> _Problem requirements_
Among the lines listed below, count those that include the string "using", and state only the count.

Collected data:
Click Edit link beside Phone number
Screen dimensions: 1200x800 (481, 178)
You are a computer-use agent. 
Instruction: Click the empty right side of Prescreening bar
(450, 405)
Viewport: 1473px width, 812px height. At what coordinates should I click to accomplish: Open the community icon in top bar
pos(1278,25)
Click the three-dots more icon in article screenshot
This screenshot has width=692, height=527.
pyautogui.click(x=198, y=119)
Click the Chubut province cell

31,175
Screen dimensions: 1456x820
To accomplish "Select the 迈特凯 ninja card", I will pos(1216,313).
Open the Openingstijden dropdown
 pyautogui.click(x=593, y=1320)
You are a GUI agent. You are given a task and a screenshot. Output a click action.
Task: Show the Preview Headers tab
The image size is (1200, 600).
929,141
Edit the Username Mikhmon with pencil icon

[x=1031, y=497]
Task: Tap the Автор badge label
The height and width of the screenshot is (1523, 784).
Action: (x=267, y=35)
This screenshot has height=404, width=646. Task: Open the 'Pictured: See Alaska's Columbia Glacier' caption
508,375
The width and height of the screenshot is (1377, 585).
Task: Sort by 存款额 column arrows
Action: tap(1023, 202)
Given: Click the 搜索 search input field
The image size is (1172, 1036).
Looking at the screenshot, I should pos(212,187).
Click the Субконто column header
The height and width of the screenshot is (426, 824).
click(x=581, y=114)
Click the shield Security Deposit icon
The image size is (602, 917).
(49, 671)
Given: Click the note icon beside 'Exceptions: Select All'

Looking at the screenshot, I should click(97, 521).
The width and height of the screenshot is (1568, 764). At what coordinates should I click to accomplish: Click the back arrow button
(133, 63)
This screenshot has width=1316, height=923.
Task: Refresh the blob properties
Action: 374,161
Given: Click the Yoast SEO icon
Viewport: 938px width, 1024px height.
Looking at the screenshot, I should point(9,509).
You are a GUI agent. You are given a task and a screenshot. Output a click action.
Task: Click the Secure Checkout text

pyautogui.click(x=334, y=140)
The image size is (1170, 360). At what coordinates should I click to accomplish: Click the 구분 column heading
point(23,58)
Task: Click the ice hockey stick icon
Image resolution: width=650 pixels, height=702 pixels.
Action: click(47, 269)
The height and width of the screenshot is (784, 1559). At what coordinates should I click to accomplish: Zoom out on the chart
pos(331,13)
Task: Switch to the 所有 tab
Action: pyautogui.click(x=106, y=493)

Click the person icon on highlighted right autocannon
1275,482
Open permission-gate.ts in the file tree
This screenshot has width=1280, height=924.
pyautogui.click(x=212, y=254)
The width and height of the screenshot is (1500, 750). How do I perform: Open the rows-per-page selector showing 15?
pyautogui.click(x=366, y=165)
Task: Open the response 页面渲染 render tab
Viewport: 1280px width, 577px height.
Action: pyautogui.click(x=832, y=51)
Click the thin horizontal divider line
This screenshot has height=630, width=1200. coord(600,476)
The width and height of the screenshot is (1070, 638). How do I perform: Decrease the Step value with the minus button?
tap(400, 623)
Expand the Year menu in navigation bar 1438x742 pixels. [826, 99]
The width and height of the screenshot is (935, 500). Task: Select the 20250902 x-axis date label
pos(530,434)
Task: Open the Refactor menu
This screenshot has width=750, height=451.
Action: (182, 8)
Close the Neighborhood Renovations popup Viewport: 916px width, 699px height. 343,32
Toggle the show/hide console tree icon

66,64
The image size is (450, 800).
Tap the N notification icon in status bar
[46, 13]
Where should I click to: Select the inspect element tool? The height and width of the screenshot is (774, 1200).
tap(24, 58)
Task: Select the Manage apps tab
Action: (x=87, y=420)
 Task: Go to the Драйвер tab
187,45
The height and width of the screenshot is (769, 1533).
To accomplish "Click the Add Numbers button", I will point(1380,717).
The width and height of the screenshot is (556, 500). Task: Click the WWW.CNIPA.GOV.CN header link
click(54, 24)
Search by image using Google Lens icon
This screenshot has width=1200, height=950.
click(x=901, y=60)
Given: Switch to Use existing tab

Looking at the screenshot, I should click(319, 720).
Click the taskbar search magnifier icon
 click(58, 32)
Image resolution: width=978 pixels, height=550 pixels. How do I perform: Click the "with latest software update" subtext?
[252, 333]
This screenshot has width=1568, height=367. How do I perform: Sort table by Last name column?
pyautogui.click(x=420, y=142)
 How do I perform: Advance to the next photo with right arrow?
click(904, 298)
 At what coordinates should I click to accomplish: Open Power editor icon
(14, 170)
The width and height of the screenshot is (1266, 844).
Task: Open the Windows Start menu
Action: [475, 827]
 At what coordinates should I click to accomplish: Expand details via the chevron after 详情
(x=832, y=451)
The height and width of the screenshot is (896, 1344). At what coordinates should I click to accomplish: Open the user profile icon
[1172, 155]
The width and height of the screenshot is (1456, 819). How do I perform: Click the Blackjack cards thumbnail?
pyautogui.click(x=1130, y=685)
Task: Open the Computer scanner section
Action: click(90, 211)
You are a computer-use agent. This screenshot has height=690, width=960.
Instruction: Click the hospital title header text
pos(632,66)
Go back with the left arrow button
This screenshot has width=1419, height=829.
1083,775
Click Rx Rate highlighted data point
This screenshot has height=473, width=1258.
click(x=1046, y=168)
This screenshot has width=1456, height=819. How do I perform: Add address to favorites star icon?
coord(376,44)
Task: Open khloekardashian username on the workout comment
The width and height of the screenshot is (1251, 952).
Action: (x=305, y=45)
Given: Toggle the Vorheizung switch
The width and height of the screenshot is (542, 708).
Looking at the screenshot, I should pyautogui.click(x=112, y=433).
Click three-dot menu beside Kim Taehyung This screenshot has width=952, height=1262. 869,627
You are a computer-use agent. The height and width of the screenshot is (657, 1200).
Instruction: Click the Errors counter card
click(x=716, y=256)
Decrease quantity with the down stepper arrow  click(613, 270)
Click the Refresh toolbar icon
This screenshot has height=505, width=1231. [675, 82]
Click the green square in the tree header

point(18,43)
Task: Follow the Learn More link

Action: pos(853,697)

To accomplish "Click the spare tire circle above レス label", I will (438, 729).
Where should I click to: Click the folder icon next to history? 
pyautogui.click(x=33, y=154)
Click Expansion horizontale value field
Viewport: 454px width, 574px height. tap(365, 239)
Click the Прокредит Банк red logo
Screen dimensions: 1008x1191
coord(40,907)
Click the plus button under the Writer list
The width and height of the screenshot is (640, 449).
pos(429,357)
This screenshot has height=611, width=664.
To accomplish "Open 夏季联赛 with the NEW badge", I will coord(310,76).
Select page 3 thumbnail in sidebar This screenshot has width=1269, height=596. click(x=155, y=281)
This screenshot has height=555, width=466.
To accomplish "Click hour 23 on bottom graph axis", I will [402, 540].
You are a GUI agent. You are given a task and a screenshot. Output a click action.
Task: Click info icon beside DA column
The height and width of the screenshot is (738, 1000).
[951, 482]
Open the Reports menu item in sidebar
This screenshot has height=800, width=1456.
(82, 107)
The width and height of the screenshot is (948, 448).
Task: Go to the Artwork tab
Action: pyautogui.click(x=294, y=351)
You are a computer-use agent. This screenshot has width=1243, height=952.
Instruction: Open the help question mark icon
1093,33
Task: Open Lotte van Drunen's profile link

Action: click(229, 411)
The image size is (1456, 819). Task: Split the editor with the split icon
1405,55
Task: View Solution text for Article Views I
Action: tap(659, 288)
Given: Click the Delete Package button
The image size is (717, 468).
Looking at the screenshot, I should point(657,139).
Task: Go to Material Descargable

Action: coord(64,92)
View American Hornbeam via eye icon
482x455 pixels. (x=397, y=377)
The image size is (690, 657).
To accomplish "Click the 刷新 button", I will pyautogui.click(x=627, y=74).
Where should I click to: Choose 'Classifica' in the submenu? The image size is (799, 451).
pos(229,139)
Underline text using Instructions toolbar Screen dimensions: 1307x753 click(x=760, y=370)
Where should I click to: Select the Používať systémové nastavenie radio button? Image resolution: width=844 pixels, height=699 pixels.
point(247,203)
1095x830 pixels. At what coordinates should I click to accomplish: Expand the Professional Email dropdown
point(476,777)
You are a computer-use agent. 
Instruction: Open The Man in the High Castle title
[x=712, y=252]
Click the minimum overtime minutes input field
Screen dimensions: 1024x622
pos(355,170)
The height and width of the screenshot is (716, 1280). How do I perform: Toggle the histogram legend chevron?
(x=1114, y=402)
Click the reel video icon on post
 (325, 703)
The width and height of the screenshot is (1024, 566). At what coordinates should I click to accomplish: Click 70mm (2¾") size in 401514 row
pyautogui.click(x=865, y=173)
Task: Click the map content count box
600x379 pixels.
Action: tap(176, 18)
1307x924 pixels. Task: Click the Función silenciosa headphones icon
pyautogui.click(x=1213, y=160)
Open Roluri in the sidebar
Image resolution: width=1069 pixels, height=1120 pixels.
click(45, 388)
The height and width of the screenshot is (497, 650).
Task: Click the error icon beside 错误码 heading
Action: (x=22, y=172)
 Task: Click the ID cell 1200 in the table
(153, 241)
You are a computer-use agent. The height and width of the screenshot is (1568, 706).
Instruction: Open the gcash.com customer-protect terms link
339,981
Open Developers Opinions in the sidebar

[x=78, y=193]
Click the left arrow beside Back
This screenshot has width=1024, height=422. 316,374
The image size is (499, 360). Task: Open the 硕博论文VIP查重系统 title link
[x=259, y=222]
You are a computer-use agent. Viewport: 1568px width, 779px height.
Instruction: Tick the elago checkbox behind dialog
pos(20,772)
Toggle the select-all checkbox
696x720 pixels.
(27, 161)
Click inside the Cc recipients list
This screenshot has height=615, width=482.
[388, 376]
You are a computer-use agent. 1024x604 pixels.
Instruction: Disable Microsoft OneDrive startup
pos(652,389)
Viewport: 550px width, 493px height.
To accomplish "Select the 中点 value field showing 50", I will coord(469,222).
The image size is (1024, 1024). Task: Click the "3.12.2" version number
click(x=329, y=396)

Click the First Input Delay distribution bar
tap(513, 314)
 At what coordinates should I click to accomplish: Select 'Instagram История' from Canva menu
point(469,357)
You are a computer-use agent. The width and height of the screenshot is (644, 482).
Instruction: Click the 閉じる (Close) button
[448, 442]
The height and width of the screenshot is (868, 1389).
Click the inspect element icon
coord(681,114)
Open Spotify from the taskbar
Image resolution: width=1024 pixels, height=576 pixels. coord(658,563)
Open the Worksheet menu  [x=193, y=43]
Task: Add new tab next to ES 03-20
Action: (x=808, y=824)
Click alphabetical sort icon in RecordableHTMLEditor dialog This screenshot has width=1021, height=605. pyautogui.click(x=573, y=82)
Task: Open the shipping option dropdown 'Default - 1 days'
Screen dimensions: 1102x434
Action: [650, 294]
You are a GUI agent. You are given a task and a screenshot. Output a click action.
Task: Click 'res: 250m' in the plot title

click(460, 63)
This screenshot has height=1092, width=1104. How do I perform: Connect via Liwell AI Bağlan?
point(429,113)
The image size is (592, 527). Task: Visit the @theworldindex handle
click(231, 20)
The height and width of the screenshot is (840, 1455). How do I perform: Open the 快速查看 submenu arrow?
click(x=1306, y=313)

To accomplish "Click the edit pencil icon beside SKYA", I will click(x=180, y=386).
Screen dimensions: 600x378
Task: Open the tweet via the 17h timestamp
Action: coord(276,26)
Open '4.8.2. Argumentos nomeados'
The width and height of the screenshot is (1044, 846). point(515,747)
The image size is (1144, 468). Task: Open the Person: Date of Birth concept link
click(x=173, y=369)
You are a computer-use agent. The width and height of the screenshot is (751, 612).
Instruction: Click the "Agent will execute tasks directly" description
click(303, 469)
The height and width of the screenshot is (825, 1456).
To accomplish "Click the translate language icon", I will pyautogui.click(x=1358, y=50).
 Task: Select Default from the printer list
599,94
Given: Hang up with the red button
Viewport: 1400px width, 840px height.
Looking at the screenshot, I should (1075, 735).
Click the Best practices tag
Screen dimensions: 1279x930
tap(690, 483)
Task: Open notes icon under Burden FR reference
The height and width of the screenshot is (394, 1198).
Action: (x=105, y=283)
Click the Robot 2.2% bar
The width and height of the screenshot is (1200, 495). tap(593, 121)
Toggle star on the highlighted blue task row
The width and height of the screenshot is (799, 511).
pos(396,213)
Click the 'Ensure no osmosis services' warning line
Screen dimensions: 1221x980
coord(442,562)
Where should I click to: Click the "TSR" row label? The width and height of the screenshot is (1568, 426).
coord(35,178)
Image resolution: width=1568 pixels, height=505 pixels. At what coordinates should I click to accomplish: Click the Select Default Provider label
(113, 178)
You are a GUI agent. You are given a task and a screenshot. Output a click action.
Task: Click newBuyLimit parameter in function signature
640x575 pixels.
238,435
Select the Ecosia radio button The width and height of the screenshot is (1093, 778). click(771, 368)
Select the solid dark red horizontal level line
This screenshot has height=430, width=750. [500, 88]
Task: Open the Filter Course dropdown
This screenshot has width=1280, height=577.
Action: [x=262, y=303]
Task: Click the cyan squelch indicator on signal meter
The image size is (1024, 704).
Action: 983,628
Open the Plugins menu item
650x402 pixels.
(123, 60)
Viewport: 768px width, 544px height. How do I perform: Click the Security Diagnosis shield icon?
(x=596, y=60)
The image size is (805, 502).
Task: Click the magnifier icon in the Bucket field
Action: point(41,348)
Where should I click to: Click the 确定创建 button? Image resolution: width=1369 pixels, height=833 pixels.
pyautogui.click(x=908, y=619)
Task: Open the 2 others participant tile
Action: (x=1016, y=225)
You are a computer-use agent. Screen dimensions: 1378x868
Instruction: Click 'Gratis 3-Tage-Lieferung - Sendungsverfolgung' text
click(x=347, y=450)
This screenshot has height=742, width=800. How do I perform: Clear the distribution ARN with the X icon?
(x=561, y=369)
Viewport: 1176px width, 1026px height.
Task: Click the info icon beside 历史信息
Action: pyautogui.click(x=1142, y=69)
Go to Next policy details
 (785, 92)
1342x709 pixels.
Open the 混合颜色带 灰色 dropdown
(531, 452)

> _Worked solution_
2